Pedido escrito 1:
No texto sobre dar nomes às coisas, que expressão da sabedoria popular é citada?
Pedido escrito 2:
Prossiga o texto sobre dar nomes às coisas a partir da sua última frase.

Texto para ler:
···
Dar Nomes às Coisas

As palavras têm valor, maior do que o seu simples significado no dicionário. As palavras dão nomes às coisas, e é só com a sua escolha certa que podemos dar-lhes existência real, e depois articulá-las, construindo frases e textos que as substantivem, que as expliquem, ou relativizem - correctamente. E tudo são coisas à nossa volta, e tudo são coisas dentro de nós. Nem sempre de significado claro e, tantas vezes, perdemos-nos por esse caminhos fora, sem entender muito bem que nome leva a estrada que escolhemos, que nomes escondem as pedras que nos atrapalham o passo, que nome leva a areia que nos escorre pelos dedos. 

É preciso dar nomes às coisas e, sobretudo, "chamar os bois pelos nomes" (recorrendo à sabedoria popular) - é que é fundamental nomear, mas com propriedade. É preciso saber dizer “tenho dúvidas”, em vez de emitir um julgamento apressado só para dizer que se sabe o que é. É preciso saber dizer “tenho medo”, em vez de nos refugiarmos em argumentos lógicos de sensata cautela, é preciso saber dizer “custa-me”, “dói-me”, em vez de encolher os ombros e dizer que são coisas da vida ou do destino que fingimos aceitar. E depois fazer perguntas até obter a resposta certa, verdadeiramente condensadora, até responder claramente a “isso é o quê - qual é a palavra?” (como diria alguém que conheço). Também é preciso saber dizer se uma coisa é “amizade”, ou se já não é, ou se ainda não é. E se outra coisa é “amor”, ou se já não é, ou se nunca foi. E saber dizer o que é cada coisa afinal. É fundamental dizer o nome daquilo porque sofremos ou lutamos, que descartamos ou em que acreditamos, saber dizer o nome de que são feitas as coisas que somos, que sentimos, que vivemos.
···
Material:
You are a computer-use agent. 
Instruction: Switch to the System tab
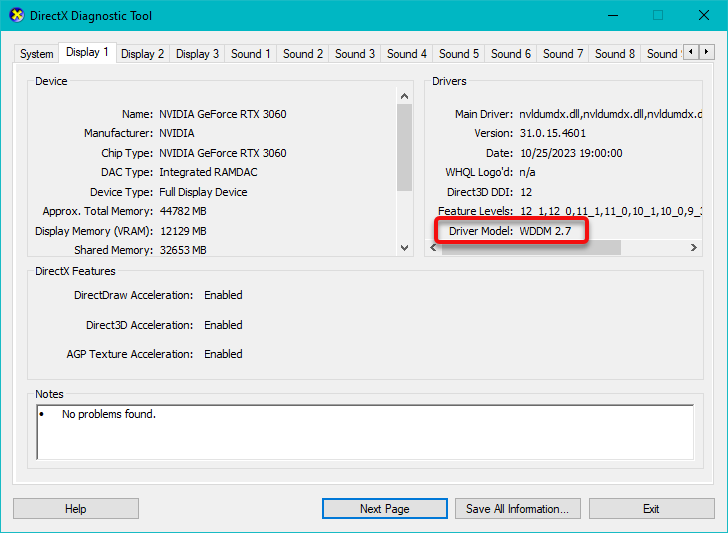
···
Resposta 1:
A expressão "chamar os bois pelos nomes".

Resposta 2:
Como escrevia ontem das lágrimas presas, que no misto do que sentia não sabia bem de que eram feitas: "Até a elas é preciso dar um nome para que se resignem a existir." E sinto o mesmo com todas as coisas de mim que vagueiam por dentro, sem verdadeira existência porque ainda sem nome, e que, porque não nomeadas, não articulo num texto que faça o mínimo sentido. Mas, atenção: não é uma escolha fácil. Porque depois de materializar a coisa, não há como fugir dela. Seja ela o que for, e tenha as consequências que tiver no texto com que se vai escrevendo a vida e nos vamos descrevendo a nós; seja uma pacificação, seja um tumulto, seja simplesmente deixar correr umas lágrimas.

2 comentários:

1REZ3 disse...

É desejo, é ansiedade, é Amor - tão concreto e natural como respirar.
Mas é também sofrimento, incerteza, ansia pesada e sobretudo medo. Medo de a perder e me perder. No fundo sinto-me numa passadeira rolante que gira no sentido contrário à minha caminhada. Por mais que dê passos em frente, mantenho-me na mesma posição.
Por minha causa ou dela? Ou por nós? O tempo dirá...

(Assim como demonstrará que a paciência, a generosidade e o coração têm limites)

CB disse...

Noya,
Pode ter muitos adjectivos, encerrando muitos sentires (até contraditórios). Mas qual é a palavra? Cabe-te a ti escolher a que queres usar para escrever a história: se amor, se medo. Dentro dos limites com que te defines, naturalmente...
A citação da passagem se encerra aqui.